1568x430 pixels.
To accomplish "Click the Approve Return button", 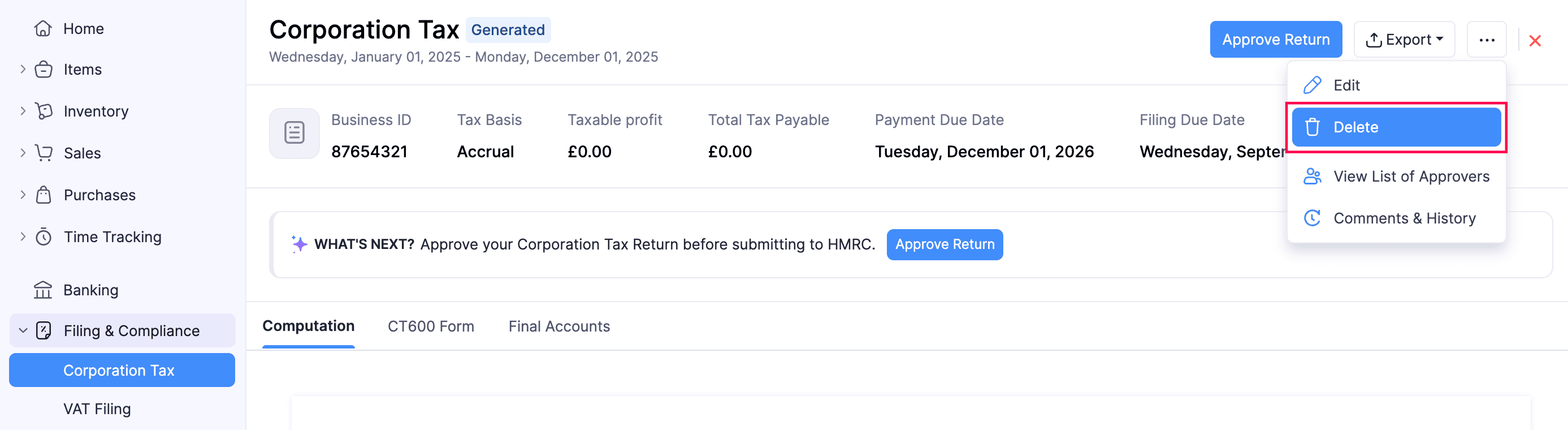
* * *
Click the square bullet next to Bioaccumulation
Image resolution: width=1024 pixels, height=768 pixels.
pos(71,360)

Your instructions:
No picture is to be printed. Output exactly the lines above from the line containing "1568x430 pixels." through the line containing "the Approve Return".

Answer for this exercise:
1568x430 pixels.
To accomplish "Click the Approve Return button", 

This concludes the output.